Altri due precedenti storici


Siccome a qualche persona di buon gusto le lezioncine di storia piacciono, continuo. E continuo sperando di cuore che siano solo lezioncine di storia.

Nel 1914, scoppiata la Prima guerra mondiale – Intesa di Francia, Russia, Gran Bretagna, contro Germania e Austria-Ungheria – l’Italia dichiarò la NEUTRALITÀ.

Qui occorre un passo indietro al 1882, quando l’Italia, in contrasto con la Francia, entrò nella Triplice Alleanza con Germania e Austria-Ungheria; alleanza però solo difensiva, e che escludeva ogni conflitto con la Gran Bretagna, allora amica della Germania, e solo nel 1905 passata dalla parte francese. Siccome i trattati dell’Ottocento si pigliavano alla lettera, ed era stata la Germania a dichiarare guerra, nel 1914 l’Italia restò neutrale.

Una nota. Il famoso piano Schliefen del 1906 prevedeva che l’Italia attaccasse la Francia sulle Alpi, mentre due armate italiane sarebbero andate a rafforzare l’offensiva tedesca sul Reno. Chissà come sarebbe andata a finire?

Se non che, l’anno dopo, l’Italia firmò un dissennato Patto di Londra e dichiarò guerra alla sola Austria-Ungheria; e nel 1916 anche alla Germania.

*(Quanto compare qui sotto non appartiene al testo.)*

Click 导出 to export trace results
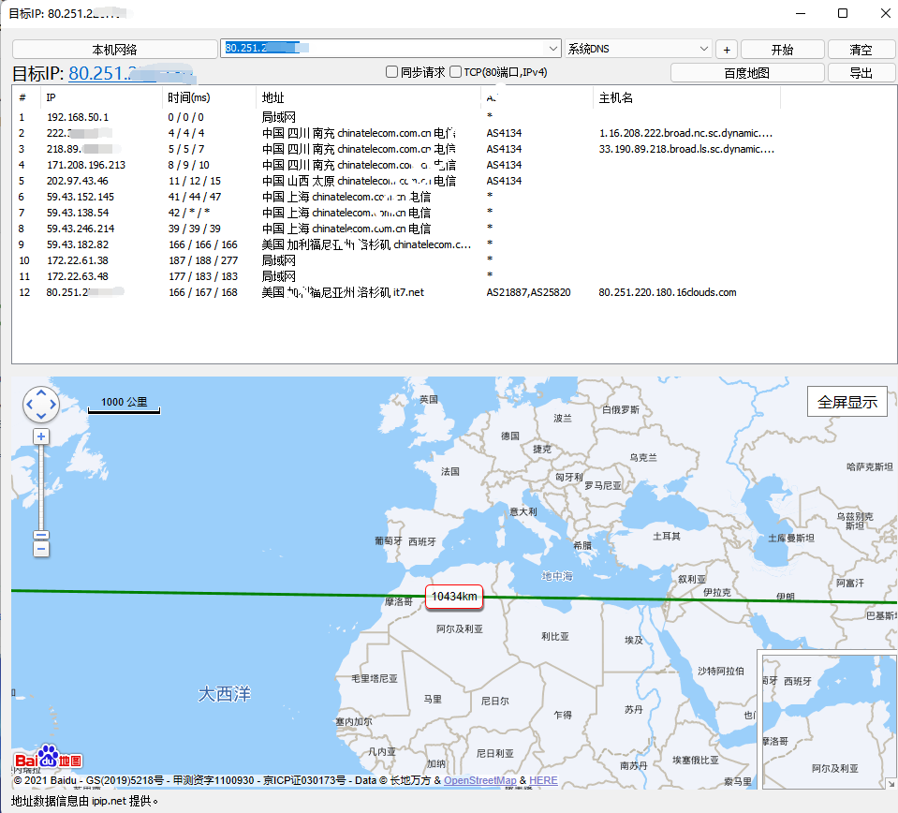 tap(861, 72)
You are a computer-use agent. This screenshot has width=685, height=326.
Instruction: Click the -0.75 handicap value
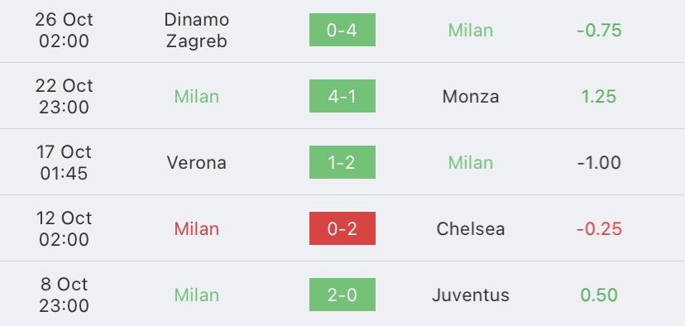[x=599, y=30]
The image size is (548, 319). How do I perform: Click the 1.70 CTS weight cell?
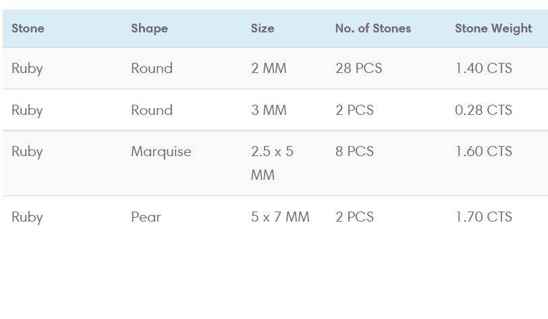tap(483, 217)
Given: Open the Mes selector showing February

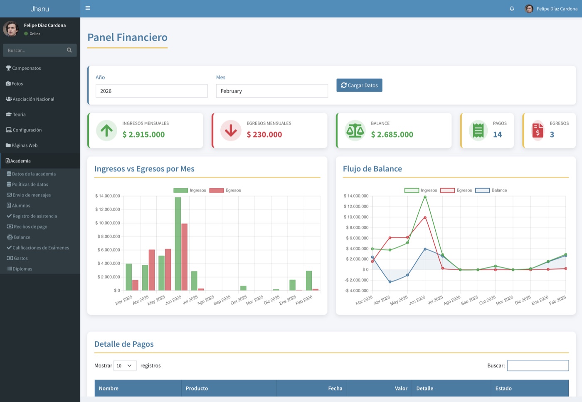Looking at the screenshot, I should pyautogui.click(x=272, y=91).
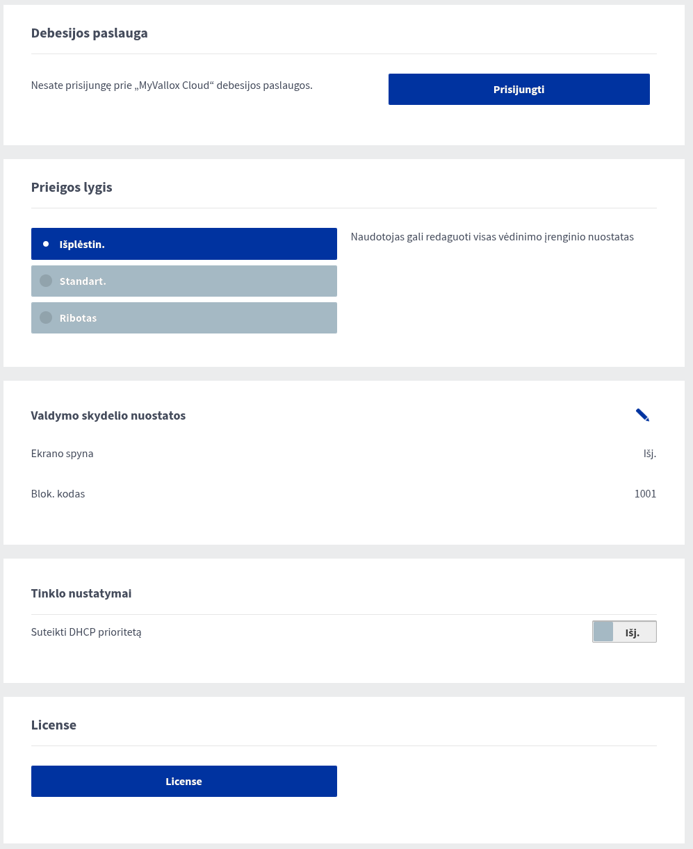Screen dimensions: 693x849
Task: Click the Debesijos paslauga heading
Action: (90, 33)
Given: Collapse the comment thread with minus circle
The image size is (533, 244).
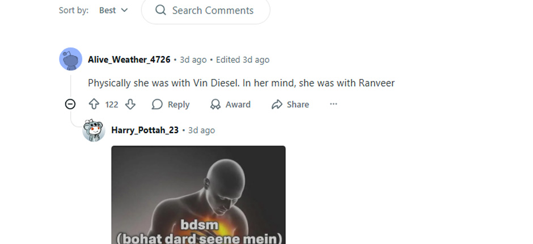Looking at the screenshot, I should (x=70, y=104).

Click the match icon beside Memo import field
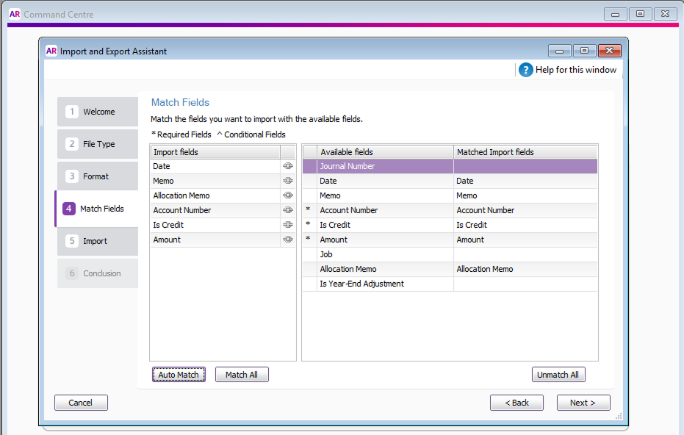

Dissennatissimo, perché si entrava in una guerra la cui eventuale sconfitta avrebbe messo in discussione persino l’unità nazionale (l’imperatrice Zita era una Borbone-Parma; ed era ancora implacabile Maria Sofia, vedova di Francesco II e cognata di Francesco Giuseppe); e in caso di vittoria… poneva limiti alle conquiste italiane. Una vera follia, e se ne videro le conseguenze dal 1918 al ’24.

Nel 1938, l’Italia aveva impedito la guerra, risolvendo la questione dei Sudeti. Nulla di simile nel 1939 per la questione di Danzica. Ago della bilancia fu stavolta l’Unione Sovietica, la quale, respinte le deboli proposte di alleanza con Francia e Gran Bretagna, s’intese con la Germania per l’occupazione della Polonia e il recupero, da parte sovietica, dei territori russi ceduti alla Polonia dopo la sconfitta di Trotskij nel 1921.

La guerra a occidente si congelò a lungo, tranne brevi scontri in Norvegia. A Natale, i soldati tedeschi e i loro omologhi francesi si scambiarono auguri, champagne e crauti. Solo a maggio la Germania decise, e attuò vittoriosamente l’offensiva contro la Francia.

L’Italia, di fatto emarginata, ma alleata dell’Asse e del Patto d’acciaio con la Germania, trovò l’inedita formula della NON BELLIGERANZA, per trasformarla in guerra il 10 giugno 1940. Una guerra inevitabile, però cui l’Italia era costretta, e senza un’idea precisa e una strategia. Accettò l’armistizio chiesto dalla Francia, ma senza nemmeno occupare Nizza, Corsica, Tunisia…

Ripeto che, nel 2026, spero siano solo lezioncine di storia. Intanto siamo a Cipro.